Bank earnings remains in focus with Goldman Sachs and Citigroup failing to matchup to the rosy picture painted by JP Morgan Chase & Co. last week. Pulled down by falling bank stocks, the S&P 500 index, however, held on to the psychologically important 2900 level for the second day in a row to close mostly unchanged at 2905.58, down only 1.83 points over previous session’s close.
THE DETAILS (The “How & Why”):
Goldman Sachs Group Inc. and Citigroup Inc. disappointed investors on missing revenue expectations for the first quarter primarily due to a decline in revenue from equity trading. Goldman Sachs fell 3.82% on missing revenue expectations despite the blue-chip bank’s efforts to diversify its revenue streams from its core investment banking activities. While Citigroup Inc. earnings matched lowered expectations, revenues were sharply lower due to slowdown in its equity trading business during the volatile first quarter.

The broader Financials sector was the biggest drag on the index, down 0.63%. M&T Bank Corp. was the other major decliner of the session, falling 2.41% on posting mixed results. Bank of America Corp and Blackrock fell 1.09% and 0.55% ahead of their earnings release tomorrow. 

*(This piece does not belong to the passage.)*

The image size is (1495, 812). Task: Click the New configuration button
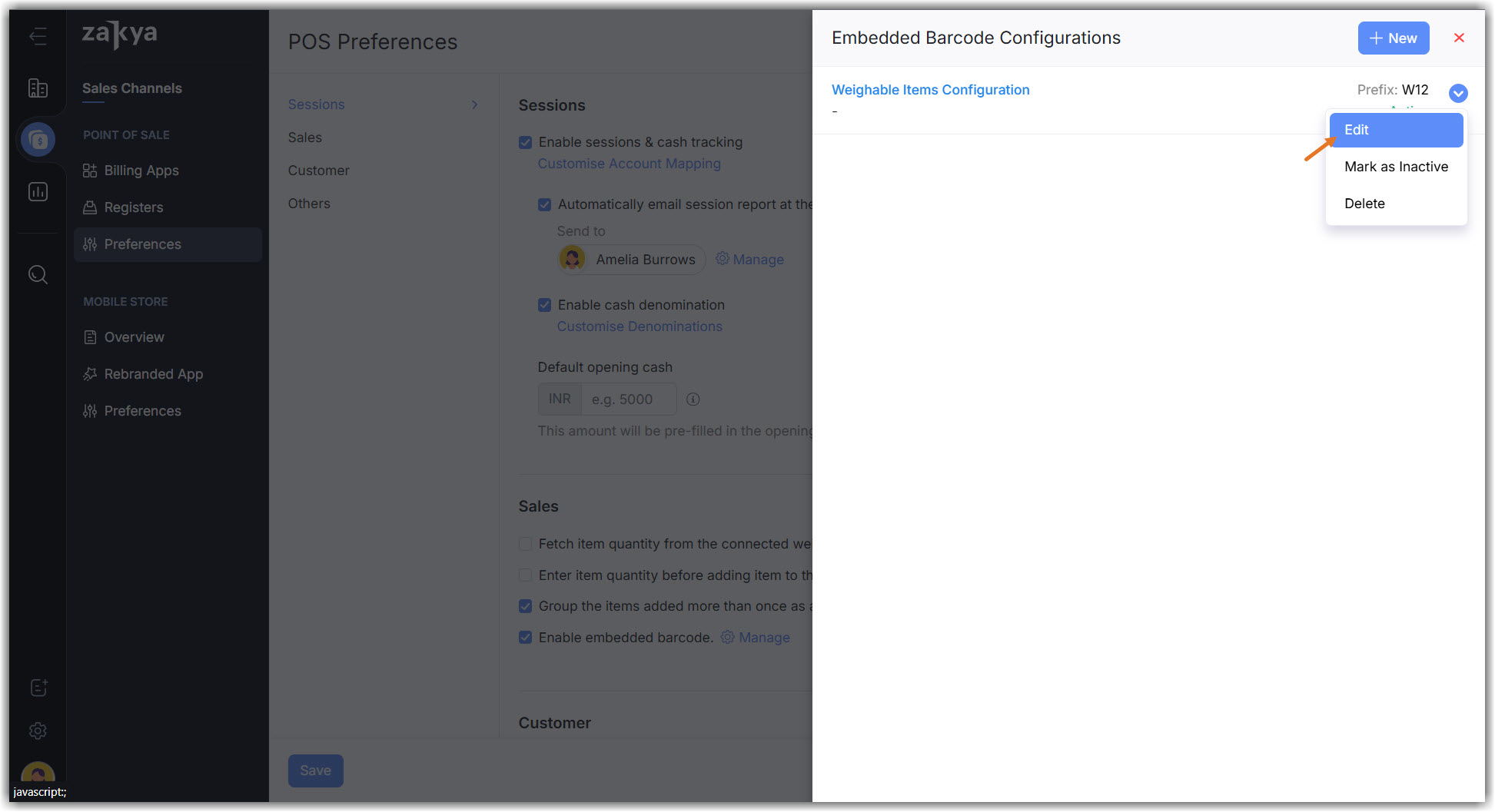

The other notable decliners of the session were Real Estate, Energy and Industrials, all closing lower by 0.60%, 0.57% and 0.52%, respectively. Among the individual movers, Alliance Data Systems Corp. was the worst performer of the session, tumbling 9.34% after it announced its plan to sell its Epsilon business to Publicis Groupe SA in a $4.4 billion cash deal.
On the bright side, modest gains of 0.60% in Consumer Staples helped offset some of the day’s declines.  Health Care stocks rebounded from their recent sharp declines to close higher by 0.34%. Anthem Inc., UnitedHealth Group Inc. and CVS Health Corp. reversed some of their recent sharp declines, gaining 3.97%, 3.13% and 2.67%, respectively.
Consumer Discretionary and Communication Services also added to the day’s gains, closing higher by 0.21% and 0.18%. Walt Disney Co. extended its last week’s gains, rising 1.52% on stock upgraded after the entertainment-giant unveiled its new streaming service, Disney Plus. Meanwhile, rival video-streaming giant Netflix Inc. shed another 0.65% on this news ahead of its earnings release tomorrow.